When I get back to where Peter is I throw the coat and the shoes in the back seat and tell him to drive to a place I know beyond Liverpool Street. Peter does as he’s told and sets off without saying anything. His face looks even pastier under the sodium streetlighting and his mouth is set in a light thin line and it’s not because he’s been affected by Eddie’s death because normally he’d be making the most of the funny side of it. I sit there in silence myself and let him sweat for a while.

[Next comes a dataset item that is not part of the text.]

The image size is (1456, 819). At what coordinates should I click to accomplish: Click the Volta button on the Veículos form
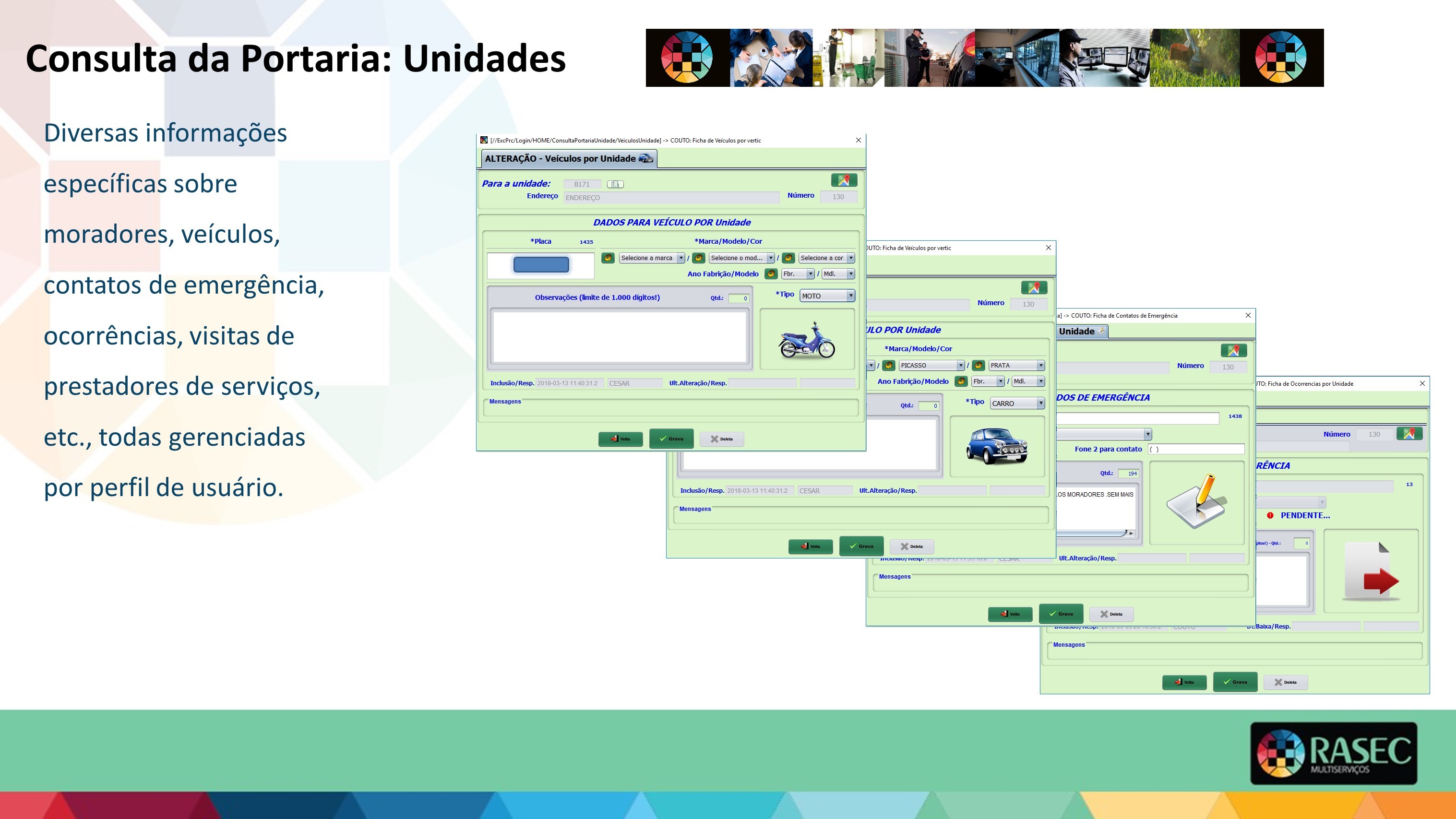(x=620, y=439)
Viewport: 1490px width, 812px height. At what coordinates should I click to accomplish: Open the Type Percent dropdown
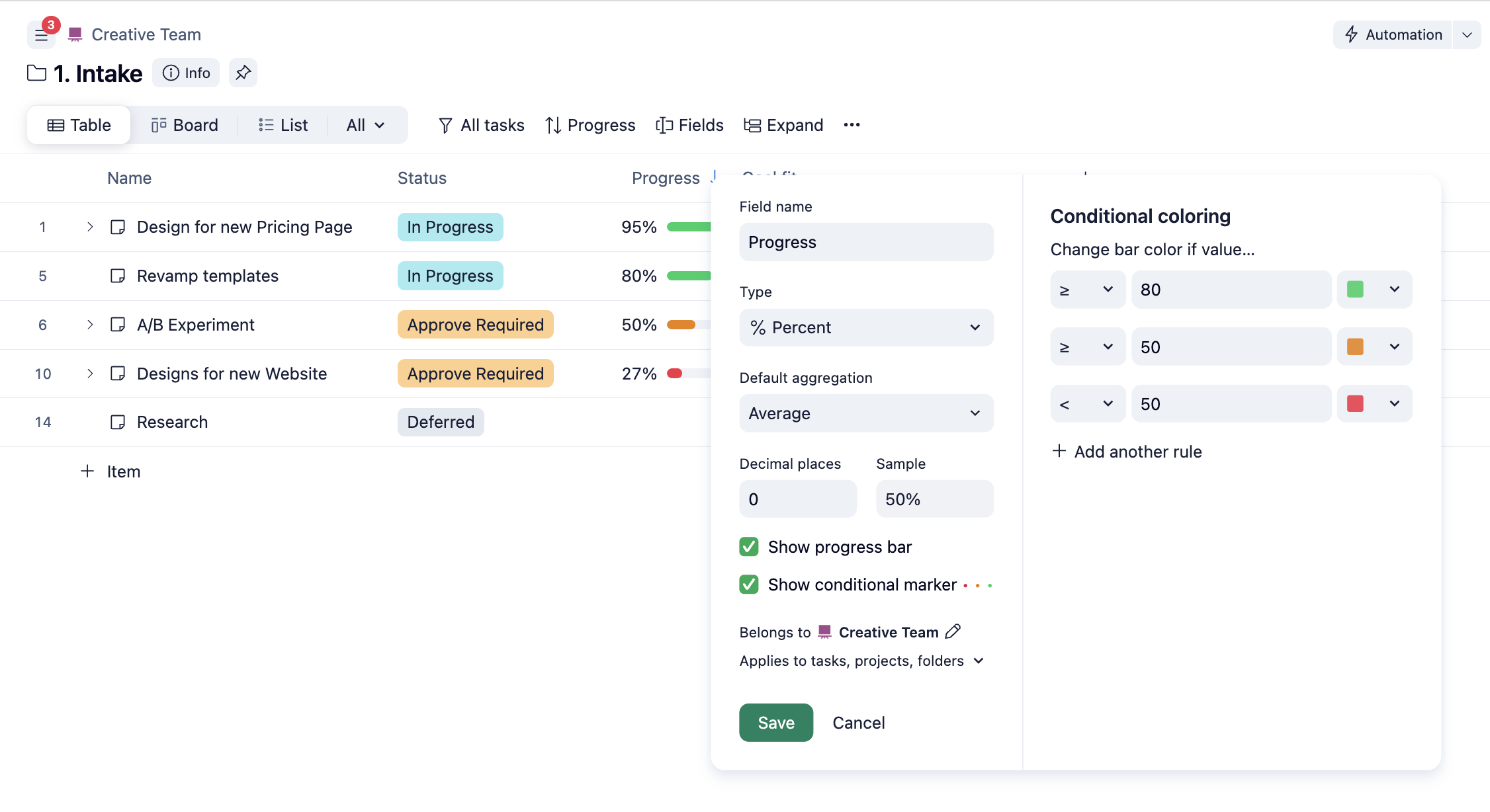(865, 327)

The place I’m thinking of is about half a mile off Liverpool Street itself. This place used to be a block of insurance offices and for the last few weeks it’s been in the process of being demolished. I passed by it a few days ago and its cellars and their interlocking passages are now wide open to the weather. It takes us about quarter of an hour to get there and when we arrive I tell Peter to drive down a side street that would have been boundaried by one of the walls of the demolished building. We park at the far corner of the site away from any lights, and I tell Peter to wait in the car while I go and take a look around. I walk onto the site and over to the edge of one of the sunken corridors and drop down into it. Now I’m out of sight and I take out my key ring and play the small torch along the corridor until I come to a pile of plastic rubble sacks lying on the floor next to a narrow cupboard set in a tiled wall. I climb out of the corridor and go back to the car and tell Peter to get out and open up the boot and we carry Eddie back to the corridor and I get down in it and Peter lowers Eddie down onto my shoulders and I carry him to where the cupboard is and tug one of the plastic sacks over his feet and legs and one over his head and his torso and prop him up in the cupboard and close the door on him. Unless they decide to take out the cupboard in the morning he’ll be safe there till after Christmas.
I climb out of the corridor. Peter is still standing on the edge and he waits for me to walk past him and falls into step behind me.
When we get back to the car I get in the driving seat and Peter gets in the other side and when he’s closed the door I say to him, “The only reason you’re not propped up next to Eddie is because I couldn’t carry the two of you on my own.” He takes out one of his cheroots and tries to find his lighter.
“So you know what you’re doing for Christmas, don’t you?” I say to him.
He manages to light his cheroot but it takes him two or three goes. He blows the smoke out. “I was right,” he says. “You know I was only talking sense back there.”
“Yes and look where your sense got us.”
He’s quiet for a while.
“So what now?” he says at last.
“You’re the one with all the bright ideas,” I tell him. “I was hoping you’d tell me.”